Once data is acquired, follow instructions in mimic-code to load the dataset into a MySQL database (This process may take multiple hours to complete). This database will be used in the data aggregation process.
Open a shell in your MySQL database. Run source ./preprocess/extract_mimic_data.sql
to extract relevant data out of the raw MIMIC-III dataset (This may take over 30 minutes). Note: innodb_buffer_pool_size
must be increased for your MySQL instance. 2147483648
is sufficient.
Export the KY_MIMIC_EVENTS_V4
and KY_ADM_LENGTH
tables as CSVs with column headers to ./raw_data/MIMIC_FULL_BATCH.csv
and ./raw_data/MIMIC_ADM_INFO.csv
respectively.
Run ./aggregate_data.sh
to further aggregate the MIMIC-III data into a format that will be usable by the model.

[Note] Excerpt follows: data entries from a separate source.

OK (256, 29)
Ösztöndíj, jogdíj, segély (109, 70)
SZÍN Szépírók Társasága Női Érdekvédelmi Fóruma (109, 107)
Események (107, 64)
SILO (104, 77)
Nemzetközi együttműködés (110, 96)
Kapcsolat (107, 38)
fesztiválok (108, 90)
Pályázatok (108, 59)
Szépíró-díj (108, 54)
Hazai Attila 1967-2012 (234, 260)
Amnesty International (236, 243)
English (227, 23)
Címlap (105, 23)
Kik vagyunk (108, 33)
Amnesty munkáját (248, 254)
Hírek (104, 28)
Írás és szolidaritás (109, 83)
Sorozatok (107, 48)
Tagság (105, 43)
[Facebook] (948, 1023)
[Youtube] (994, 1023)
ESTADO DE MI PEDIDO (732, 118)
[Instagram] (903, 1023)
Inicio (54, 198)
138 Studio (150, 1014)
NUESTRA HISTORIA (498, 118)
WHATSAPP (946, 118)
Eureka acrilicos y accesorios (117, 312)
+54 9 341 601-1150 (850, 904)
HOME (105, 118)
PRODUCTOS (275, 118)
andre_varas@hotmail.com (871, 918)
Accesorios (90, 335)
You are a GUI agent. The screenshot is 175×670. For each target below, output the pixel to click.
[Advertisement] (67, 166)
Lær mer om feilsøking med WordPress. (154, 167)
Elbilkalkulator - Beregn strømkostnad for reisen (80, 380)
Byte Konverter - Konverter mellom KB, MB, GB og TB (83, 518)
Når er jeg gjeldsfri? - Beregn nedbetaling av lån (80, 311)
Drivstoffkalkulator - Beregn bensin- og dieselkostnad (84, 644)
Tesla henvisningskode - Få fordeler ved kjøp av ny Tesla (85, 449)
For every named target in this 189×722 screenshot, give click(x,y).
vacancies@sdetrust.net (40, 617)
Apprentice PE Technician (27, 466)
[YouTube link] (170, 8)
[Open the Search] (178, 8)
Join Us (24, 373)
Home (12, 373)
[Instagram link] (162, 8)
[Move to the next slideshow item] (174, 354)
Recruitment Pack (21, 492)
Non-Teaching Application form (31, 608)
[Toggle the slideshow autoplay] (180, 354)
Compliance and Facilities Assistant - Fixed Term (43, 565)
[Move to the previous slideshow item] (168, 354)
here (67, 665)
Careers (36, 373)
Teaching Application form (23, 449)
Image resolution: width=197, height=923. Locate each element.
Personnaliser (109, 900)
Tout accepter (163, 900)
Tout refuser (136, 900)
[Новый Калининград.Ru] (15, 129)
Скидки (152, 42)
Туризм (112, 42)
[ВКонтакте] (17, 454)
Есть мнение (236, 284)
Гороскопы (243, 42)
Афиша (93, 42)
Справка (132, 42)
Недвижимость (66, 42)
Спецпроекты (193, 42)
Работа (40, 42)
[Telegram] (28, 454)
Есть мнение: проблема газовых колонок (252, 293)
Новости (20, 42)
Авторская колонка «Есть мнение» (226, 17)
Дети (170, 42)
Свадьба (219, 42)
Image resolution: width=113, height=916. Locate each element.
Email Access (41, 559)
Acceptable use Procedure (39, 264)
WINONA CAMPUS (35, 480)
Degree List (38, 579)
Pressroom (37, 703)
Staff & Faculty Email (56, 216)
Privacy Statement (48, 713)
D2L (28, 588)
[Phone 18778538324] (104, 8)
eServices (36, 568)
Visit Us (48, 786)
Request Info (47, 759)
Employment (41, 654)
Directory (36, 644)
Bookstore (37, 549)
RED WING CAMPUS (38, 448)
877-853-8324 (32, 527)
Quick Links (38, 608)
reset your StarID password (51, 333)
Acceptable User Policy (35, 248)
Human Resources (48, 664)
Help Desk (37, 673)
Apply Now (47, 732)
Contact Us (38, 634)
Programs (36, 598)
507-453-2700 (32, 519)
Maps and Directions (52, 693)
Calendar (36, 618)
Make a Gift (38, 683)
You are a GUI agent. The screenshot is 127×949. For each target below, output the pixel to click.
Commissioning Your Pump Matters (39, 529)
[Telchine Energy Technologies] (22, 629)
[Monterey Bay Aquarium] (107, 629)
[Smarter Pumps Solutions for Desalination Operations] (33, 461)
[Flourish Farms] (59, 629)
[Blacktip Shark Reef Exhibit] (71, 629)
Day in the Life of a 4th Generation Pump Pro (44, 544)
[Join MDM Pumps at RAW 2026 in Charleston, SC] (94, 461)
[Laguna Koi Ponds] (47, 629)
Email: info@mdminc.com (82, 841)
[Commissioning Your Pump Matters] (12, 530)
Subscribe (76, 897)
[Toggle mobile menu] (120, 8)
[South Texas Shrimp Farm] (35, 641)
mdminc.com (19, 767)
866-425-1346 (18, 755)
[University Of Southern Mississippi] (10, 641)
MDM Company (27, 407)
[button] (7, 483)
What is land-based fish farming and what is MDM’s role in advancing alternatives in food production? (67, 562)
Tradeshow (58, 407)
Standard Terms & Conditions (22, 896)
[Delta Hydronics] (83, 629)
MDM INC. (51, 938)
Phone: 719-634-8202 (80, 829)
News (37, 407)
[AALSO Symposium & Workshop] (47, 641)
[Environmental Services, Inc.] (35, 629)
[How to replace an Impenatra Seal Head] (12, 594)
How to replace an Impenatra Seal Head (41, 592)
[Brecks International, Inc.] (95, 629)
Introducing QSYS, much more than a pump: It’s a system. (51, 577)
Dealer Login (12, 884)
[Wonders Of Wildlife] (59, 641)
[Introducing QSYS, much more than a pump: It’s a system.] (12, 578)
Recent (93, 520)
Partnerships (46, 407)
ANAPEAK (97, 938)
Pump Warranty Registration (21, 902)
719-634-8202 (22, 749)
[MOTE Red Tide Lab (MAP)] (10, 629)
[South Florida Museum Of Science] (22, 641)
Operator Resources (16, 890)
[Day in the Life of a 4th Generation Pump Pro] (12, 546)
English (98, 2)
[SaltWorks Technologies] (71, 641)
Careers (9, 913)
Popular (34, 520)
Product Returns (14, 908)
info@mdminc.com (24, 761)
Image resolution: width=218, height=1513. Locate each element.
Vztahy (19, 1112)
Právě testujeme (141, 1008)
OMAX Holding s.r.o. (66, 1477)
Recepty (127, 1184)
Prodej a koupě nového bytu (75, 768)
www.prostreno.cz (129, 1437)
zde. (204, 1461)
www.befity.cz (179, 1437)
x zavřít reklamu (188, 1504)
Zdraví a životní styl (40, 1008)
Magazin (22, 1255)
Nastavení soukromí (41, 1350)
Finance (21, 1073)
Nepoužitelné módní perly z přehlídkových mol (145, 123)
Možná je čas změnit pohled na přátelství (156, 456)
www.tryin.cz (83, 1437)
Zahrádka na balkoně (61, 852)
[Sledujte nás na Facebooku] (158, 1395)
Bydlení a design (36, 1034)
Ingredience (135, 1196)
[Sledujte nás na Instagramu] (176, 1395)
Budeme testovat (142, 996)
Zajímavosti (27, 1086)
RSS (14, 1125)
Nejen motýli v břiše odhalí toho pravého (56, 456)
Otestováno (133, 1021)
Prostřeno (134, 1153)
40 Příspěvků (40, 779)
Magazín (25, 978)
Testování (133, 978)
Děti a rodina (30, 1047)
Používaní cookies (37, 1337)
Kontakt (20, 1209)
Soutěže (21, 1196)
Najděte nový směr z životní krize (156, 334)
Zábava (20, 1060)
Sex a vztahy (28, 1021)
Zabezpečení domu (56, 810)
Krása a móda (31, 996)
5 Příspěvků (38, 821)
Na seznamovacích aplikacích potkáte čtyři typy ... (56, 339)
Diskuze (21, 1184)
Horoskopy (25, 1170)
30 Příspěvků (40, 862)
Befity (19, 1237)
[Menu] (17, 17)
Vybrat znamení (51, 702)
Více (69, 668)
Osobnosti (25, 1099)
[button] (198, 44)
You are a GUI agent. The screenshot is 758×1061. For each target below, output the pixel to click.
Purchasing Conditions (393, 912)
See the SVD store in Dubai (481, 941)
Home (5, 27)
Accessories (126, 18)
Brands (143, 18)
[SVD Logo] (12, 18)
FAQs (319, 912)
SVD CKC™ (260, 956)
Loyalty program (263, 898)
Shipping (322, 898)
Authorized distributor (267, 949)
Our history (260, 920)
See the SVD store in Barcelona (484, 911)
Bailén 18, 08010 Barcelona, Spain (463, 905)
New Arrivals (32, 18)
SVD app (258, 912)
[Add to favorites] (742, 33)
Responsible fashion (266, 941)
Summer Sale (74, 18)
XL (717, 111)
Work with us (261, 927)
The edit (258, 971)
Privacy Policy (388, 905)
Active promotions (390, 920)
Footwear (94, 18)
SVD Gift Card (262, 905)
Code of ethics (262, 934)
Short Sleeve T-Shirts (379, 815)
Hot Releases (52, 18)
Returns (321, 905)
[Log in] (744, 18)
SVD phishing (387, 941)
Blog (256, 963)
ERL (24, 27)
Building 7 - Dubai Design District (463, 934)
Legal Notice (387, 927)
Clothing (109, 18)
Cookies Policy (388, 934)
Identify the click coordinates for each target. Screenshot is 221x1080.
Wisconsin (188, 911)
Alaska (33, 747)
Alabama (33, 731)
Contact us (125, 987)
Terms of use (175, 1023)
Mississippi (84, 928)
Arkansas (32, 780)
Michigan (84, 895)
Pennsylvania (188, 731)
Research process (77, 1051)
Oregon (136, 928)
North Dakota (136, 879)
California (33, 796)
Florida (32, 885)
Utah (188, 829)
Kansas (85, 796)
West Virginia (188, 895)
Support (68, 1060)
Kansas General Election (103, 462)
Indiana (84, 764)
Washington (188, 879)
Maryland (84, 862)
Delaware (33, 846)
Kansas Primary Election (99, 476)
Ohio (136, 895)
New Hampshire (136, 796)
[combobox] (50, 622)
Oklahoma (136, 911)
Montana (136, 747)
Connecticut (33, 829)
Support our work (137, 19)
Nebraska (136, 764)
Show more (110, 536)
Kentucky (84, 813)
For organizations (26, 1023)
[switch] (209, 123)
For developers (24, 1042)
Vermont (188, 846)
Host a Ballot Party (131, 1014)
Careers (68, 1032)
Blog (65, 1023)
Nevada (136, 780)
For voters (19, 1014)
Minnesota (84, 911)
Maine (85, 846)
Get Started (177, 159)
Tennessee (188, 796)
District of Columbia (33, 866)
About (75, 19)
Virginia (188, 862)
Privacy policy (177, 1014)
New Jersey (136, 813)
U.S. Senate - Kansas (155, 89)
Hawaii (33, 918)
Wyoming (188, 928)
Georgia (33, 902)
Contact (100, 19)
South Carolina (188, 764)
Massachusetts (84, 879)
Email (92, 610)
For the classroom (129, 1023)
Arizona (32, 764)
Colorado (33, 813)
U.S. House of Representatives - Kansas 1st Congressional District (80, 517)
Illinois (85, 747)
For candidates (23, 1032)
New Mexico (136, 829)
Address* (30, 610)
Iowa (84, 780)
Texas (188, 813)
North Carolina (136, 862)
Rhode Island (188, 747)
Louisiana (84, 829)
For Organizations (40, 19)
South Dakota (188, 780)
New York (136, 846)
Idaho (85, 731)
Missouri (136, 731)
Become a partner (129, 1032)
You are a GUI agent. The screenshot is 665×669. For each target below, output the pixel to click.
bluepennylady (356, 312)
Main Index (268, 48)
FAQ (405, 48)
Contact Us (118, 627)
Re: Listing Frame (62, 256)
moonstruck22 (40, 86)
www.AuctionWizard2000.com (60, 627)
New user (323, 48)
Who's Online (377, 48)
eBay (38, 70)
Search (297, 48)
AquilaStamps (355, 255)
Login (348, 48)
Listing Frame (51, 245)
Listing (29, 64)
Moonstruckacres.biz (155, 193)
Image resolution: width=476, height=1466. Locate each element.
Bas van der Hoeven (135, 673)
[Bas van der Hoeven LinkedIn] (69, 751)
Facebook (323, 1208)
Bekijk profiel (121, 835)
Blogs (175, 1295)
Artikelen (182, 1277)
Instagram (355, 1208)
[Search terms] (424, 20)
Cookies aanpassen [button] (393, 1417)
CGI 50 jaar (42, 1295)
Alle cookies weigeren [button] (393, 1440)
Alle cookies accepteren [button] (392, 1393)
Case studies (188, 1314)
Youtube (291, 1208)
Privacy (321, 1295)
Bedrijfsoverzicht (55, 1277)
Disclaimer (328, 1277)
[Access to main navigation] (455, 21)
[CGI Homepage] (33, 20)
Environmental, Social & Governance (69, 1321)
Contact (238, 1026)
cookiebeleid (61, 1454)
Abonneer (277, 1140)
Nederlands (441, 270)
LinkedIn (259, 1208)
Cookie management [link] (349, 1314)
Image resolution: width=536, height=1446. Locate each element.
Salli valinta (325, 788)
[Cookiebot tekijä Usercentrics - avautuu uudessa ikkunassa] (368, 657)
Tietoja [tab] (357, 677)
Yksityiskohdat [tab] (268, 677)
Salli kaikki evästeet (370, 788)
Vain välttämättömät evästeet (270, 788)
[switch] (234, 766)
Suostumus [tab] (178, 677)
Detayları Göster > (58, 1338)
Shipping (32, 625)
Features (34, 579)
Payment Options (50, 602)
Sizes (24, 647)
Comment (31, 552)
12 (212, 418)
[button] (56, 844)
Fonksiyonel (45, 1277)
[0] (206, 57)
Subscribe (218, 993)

Run ./run_pipeline_module.sh
to train and evaluate the model. Results and status updates will be put in ./logs/exp_name_train.log
. Training and evaluation may take over an hour.
Yu, K., Zhang, M., Cui, T., & Hauskrecht, M. (2020). Monitoring ICU Mortality Risk with A Long Short-Term Memory Recurrent Neural Network. Pacific Symposium on Biocomputing. Pacific Symposium on Biocomputing, 25, 103–114.